Aim of the exercise | Retype, exactly as they stand, the lines from the start of the data to the line that contains "You are a computer-use agent. Screen", both ends included. Leave the pictures out.

Records for processing |
⟨

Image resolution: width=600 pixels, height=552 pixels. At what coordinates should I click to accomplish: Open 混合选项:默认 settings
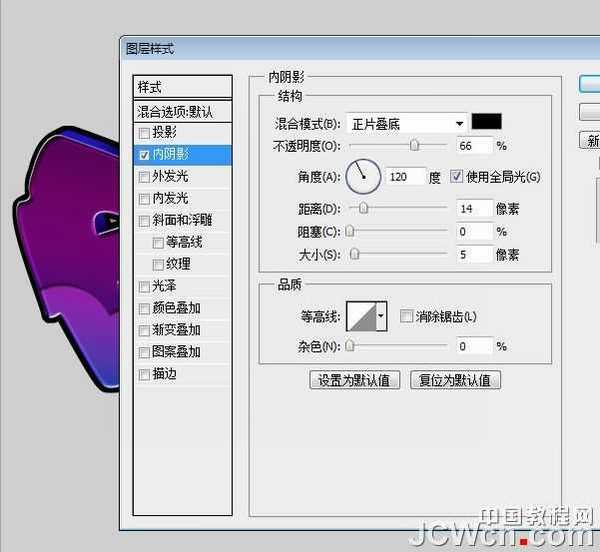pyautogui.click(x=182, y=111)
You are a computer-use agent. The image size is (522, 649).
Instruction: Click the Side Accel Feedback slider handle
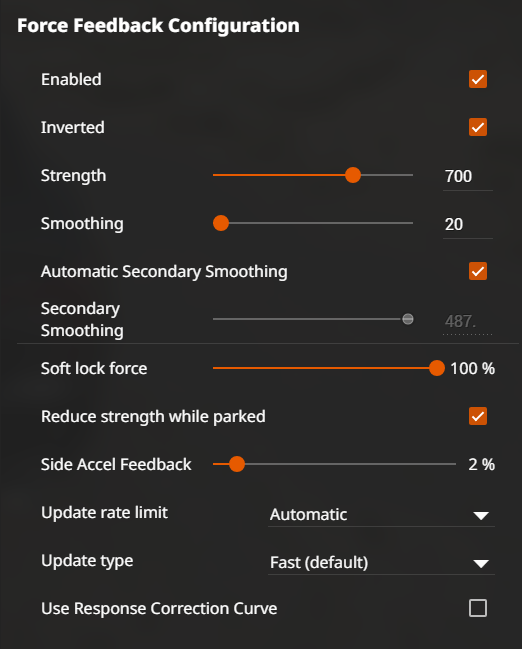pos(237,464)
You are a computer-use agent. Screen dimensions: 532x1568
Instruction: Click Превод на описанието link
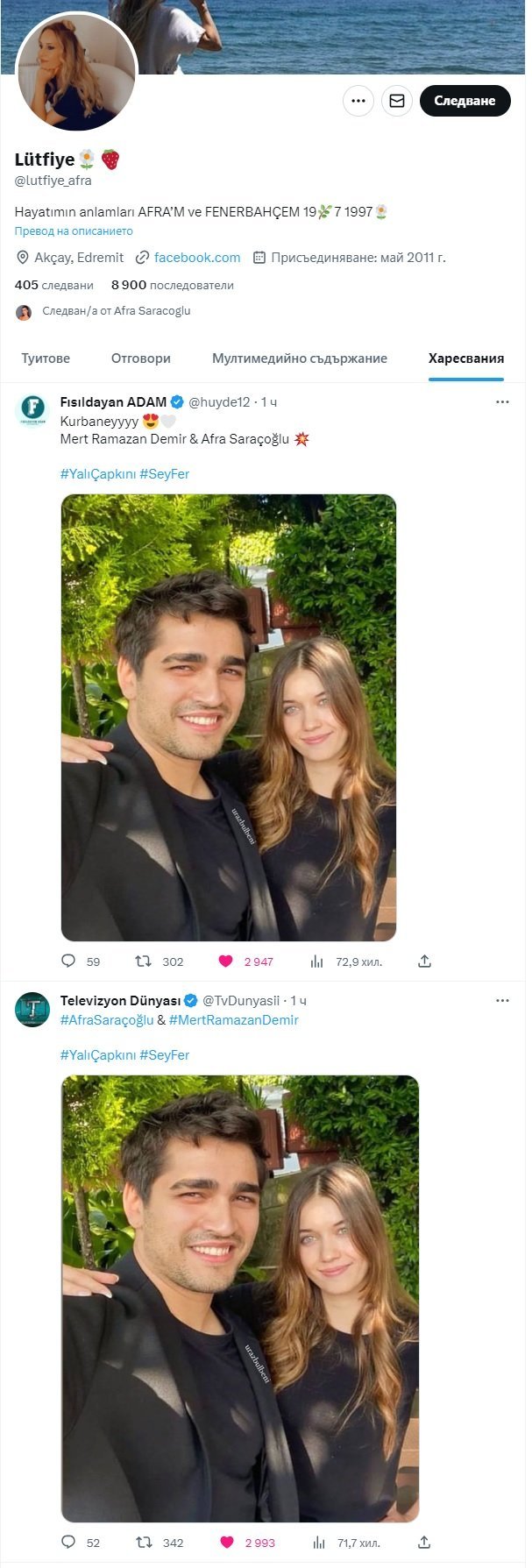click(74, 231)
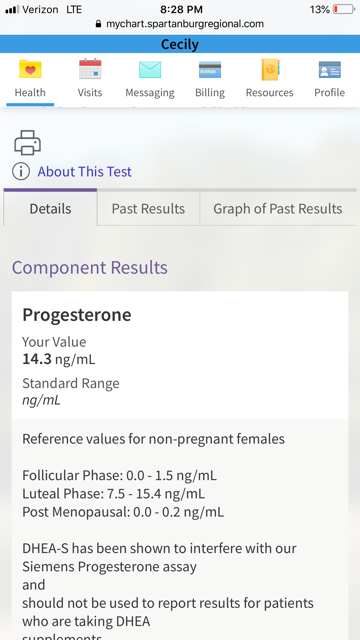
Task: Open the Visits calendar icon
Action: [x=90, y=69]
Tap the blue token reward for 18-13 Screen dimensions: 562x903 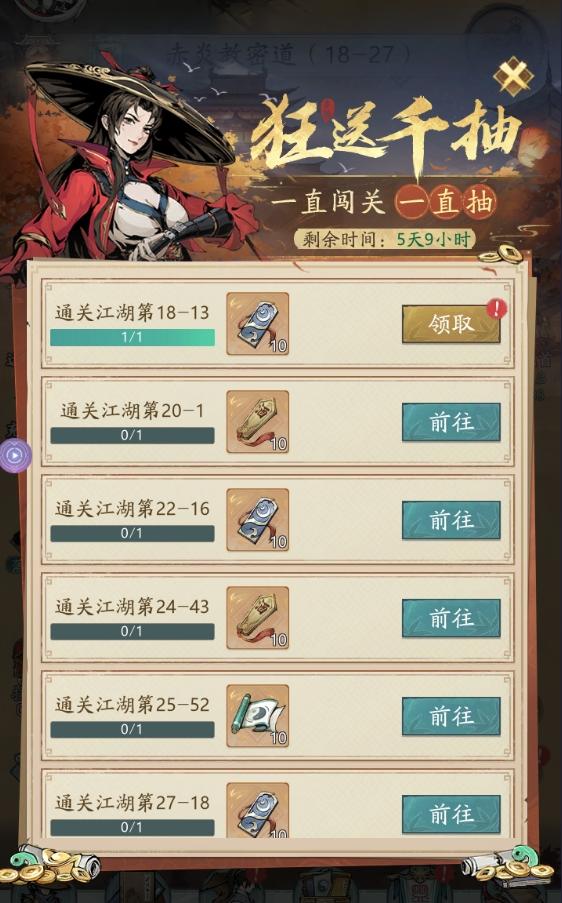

⟩

Finished task |
Image resolution: width=600 pixels, height=552 pixels. At what coordinates should I click to accomplish: Open 混合选项:默认 settings
pyautogui.click(x=182, y=111)
You are a computer-use agent. The image size is (522, 649).
Instruction: Click the Side Accel Feedback slider handle
pos(237,464)
You are a computer-use agent. Screen dimensions: 532x1568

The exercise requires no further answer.